Wednesday, December 13, 2006

Website Lead Conversion. Keep it Simple!

I met with a local business and they, like 99% of the companies out there, share the same frustrations and concerns to web marketing.

Here's advice I share a lot with businesses wanting to generate leads from their website. In this case, it is a car dealership. But it could be a builder selling homes, a jeweler selling diamonds, an insurance agent selling insurance, etc. etc.

Good auto websites. Good defined as a site knowing how to convert its traffic into a lead.

http://www.automart.com
http://www.newcarinsider.com/
http://www.whypaysticker.com/
http://www.cars.com/

Notice they get consumers to fill in their information right AWAY. They persuade visitors to fill out the form by saying "buy in 6 easy steps...fill in the form bla bla bla", or "request a quote by filling in the 30-second form". They give reasons to fill in the form.

KEEP IT SIMPLE. Online success is based on:

1. It's monthly traffic, and
2. How well the site converts its traffic.

EVERYTHING on the site should be geared towards generating a lead. Period. Just like a retail store wants to get all the store's foot traffic to the cash register, your site wants to get everyone to the lead form. The sites above do a good job.

My advice, don't benchmark other dealer's websites. And DON'T benchmark the OEM's!!!! Benchmark the sites above. They know how to convert their traffic.

Also, measure your online success by:

1. Knowing your visit to lead ratio. How many people visit the site a month, and what percent convert into leads.

This is your compass. It tells you if a web change generates more or less leads as a percentage of traffic the site gets. Encourage employees to offer up ideas. Test them. If one works, do more of it. If not, cut it. But there's no one way to do it. It's all about testing, evaluating, then repeating.

2. Know what your lead to close rate is per referral source. There's always a trade-off between quantity of leads and quality. Know the source of the lead and it's corresponding lead to close rate. This should then dictate how much you're willing to pay for each kind of lead (e.g. lead from site, lead from 3rd party website aggregator, Internet phone lead).

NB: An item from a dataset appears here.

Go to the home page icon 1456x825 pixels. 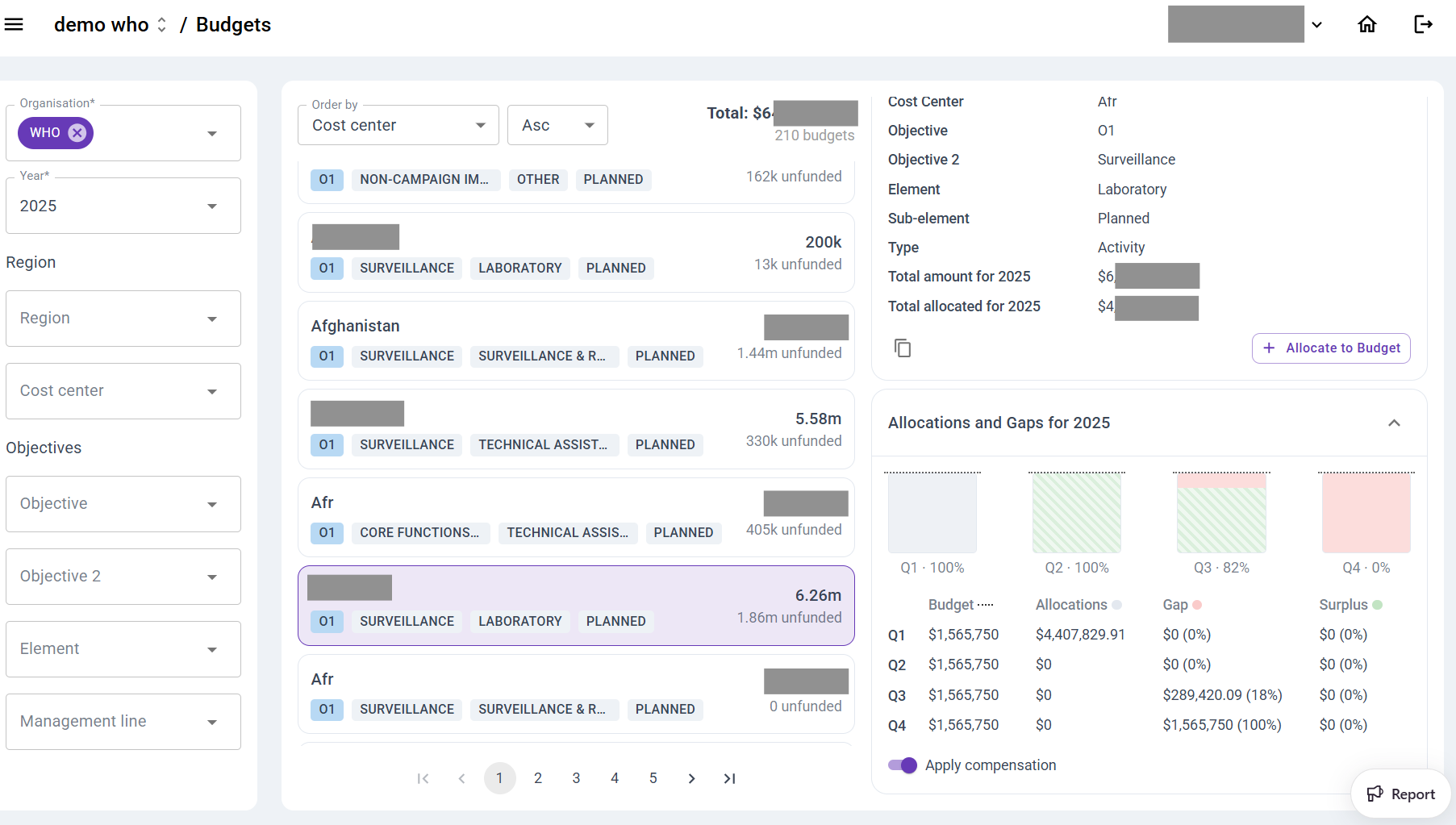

Cost per lead, and cost per sold unit is what it's all about.

NOTE: Higher quality leads may not generate the most revenue, because they could cost too much. On the flip side, the cheapest leads may not have a high enough conversion ratio. It's a never ending quest to find the sweet spot between optimal mix of lead quality and lead quantity. Learn by doing, keeping track, and doing more of what is working, and cutting what's not.

It's a never ending persuit.

j. Bruce
www.SalesDrivenMarketing.com

Tuesday, December 12, 2006

Blog To Engage Customers

You gotta be in touch. Either with your employees, team, clients or customers. If you're not, your products and or leadership with get dated. It's survival of the fittest! Whether you want to believe this or not.

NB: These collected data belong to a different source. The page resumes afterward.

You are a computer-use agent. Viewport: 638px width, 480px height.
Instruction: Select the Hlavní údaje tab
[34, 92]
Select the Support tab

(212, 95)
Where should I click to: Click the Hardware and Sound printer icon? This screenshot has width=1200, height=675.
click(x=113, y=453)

Because there are only 24 hours in the day, how do you remain "in touch", and yet still get your job responsibilities done? Hire an Intern to surf the web, compile a summary, and give it to you on a daily, weekly basis? Assign this task to your R and D Department? No. Information flow here is too slow, ultimately making it worthless.

So what do you do? Each employee needs to be in touch. You can lean on the technology that's out there. Your children, nephews or nieces are using it to keep in touch, gain touch, or influence their social networks. They use blogs, IM's and social networking sites. You, your team and company can too!

Why? To deliver a superior, differentiated product, you need to know what your customers, clients and employees are saying. Understant the market by surfing the blogs and discussion boards that are out there. Spend 5 minutes a day. This is FREE market research. Otherwise, you can spend thousands of dollars to get the same insight with survey and focus groups.

Blogs, Vlogs and discussion boars offer us issues or positives people are saying about you. If it's a potential PR nightmare, hopefully you catch it early and influence it the way you want it before it spirals out of control. Contribute to the blogs when needed. Engage! Learn. Create the dialogue. Think of the alternative - people not caring to spend time talking about your company.

Things move to fast. If you're not involved, you're HISTORY!

How does all this relate to driving sales? Engagement means you're intune with your market. That market can be your internal or external customers, or maybe your "market" is your employee base.

To know what you need to do to offer a needed, compelling product, you need to be ENGAGED!